- _阅读摘录_:
◇ ◇ ◇ ◇
Numbers can be regarded as product of its factors. For example,

8 = 2 x 2 x 2;
  = 2 x 4.

Write a function that takes an integer n and return all possible combinations of its factors.

**Note: **

1. You may assume that n is always positive.
2. Factors should be greater than 1 and less than n.

**Examples: **

input: 1
output: 
[]

input: 37
output: 
[]

input: 12
output:
[
  [2, 6],
  [2, 2, 3],
  [3, 4]
]

input: 32
output:
[
  [2, 16],
  [2, 2, 8],
  [2, 2, 2, 4],
  [2, 2, 2, 2, 2],
  [2, 4, 4],
  [4, 8]
]

一刷
题解： DFS + backtracking， 265 ms

public class Solution {
    public List<List<Integer>> getFactors(int n) {
        List<List<Integer>> res = new ArrayList<>();
        List<Integer> list = new ArrayList<>();
        dfs(res, list, n, 2);
        return res;
    }
    
    public void dfs(List<List<Integer>> res, List<Integer> list, int n, int start){
        if(n<=1){
            if(list.size()>1) res.add(new ArrayList<>(list));
            return;
        }
        
//由于end可能包含自己，如4=2*2，第二次recursion传入2，于是有等号，list加入res时要判断size是否大于1
        for(int i=start; i<=n; i++){
            if(n%i == 0){
                list.add(i);
                dfs(res, list, n/i, i);
                list.remove(list.size()-1);
            }
        }
    }
}

方法2， factor都是成双成对出现的，例如如果n%i == 0, 那么 {i, n/i}一定是满足条件的一个解。2ms

public class Solution {
    public List<List<Integer>> getFactors(int n) {
        List<List<Integer>> ret = new LinkedList<List<Integer>>();
        if(n <= 3)  return ret;
        List<Integer> path = new LinkedList<Integer>();
        getFactors(2, n, path, ret);
        return ret;
    }
    
    private void getFactors(int start, int n, List<Integer> path, List<List<Integer>> ret){
       for(int i = start; i <= Math.sqrt(n); i++){
           if(n % i == 0 && n/i >= i){  // The previous factor is no bigger than the next
               path.add(i);
               path.add(n/i);
               ret.add(new LinkedList<Integer>(path));
               path.remove(path.size() - 1);
//下次的start = I, 保证不会再拆出比左边更小的，避免重复
               getFactors(i, n/i, path, ret);
               path.remove(path.size() - 1);
           }
       }
    }
}

二刷
同上

public class Solution {
    public List<List<Integer>> getFactors(int n) {
        List<List<Integer>> res = new ArrayList<>();
        List<Integer> path = new ArrayList<>();
        helper(2, n, path, res);
        return res;
    }
    
    private void helper(int start, int n, List<Integer> path, List<List<Integer>> res){
        int sqrt = (int) Math.sqrt(n);
        for(int i=start; i<=sqrt; i++){
            if(n%i == 0){
                path.add(i);
                path.add(n/i);
                res.add(new ArrayList<Integer>(path));
                path.remove(path.size()-1);
                helper(i, n/i, path, res);
                path.remove(path.size() - 1);
            }
        }
    }
}
◇ ◇ ◇ ◇
- _简短任务 1_:
请打印因数组合题解中从“8 = 2 x 2 x”到“less than n.”之间的原文，首尾两处都包括在内。
这些条目与因数组合题解没有关系。

- _数据列表_:
◇ ◇ ◇ ◇
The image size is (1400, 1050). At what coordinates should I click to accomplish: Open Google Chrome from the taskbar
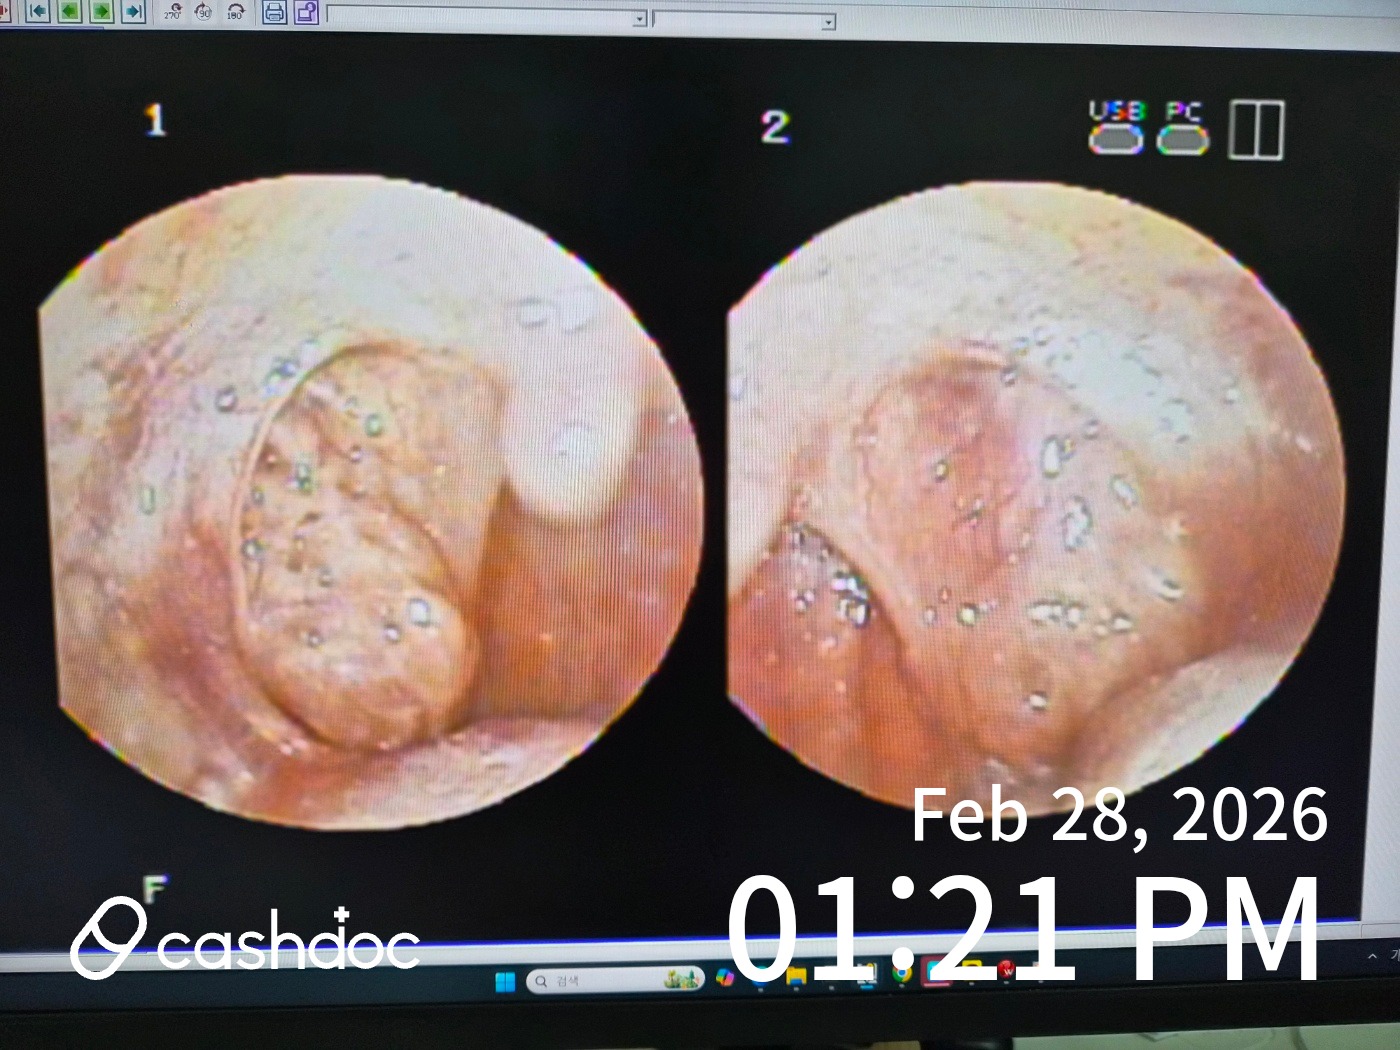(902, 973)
◇ ◇ ◇ ◇
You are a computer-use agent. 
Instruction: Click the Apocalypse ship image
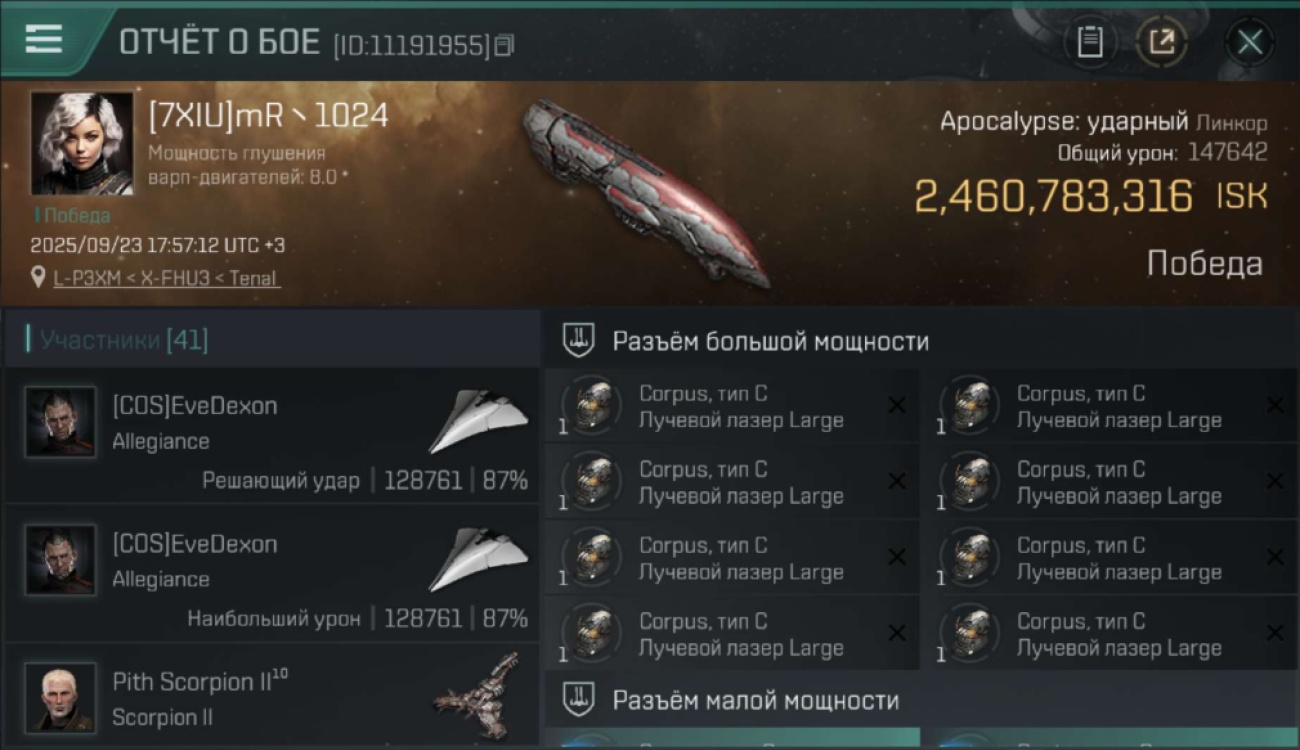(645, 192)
◇ ◇ ◇ ◇
- _简短任务 2_:
报告条目中所有含有字符串“image”的行，注意区分大小写。

- _书面回答 1_:
8 = 2 x 2 x 2;
  = 2 x 4.

Write a function that takes an integer n and return all possible combinations of its factors.

**Note: **

1. You may assume that n is always positive.
2. Factors should be greater than 1 and less than n.

- _书面回答 2_:
The image size is (1400, 1050). At what coordinates should I click to accomplish: Open Google Chrome from the taskbar
Instruction: Click the Apocalypse ship image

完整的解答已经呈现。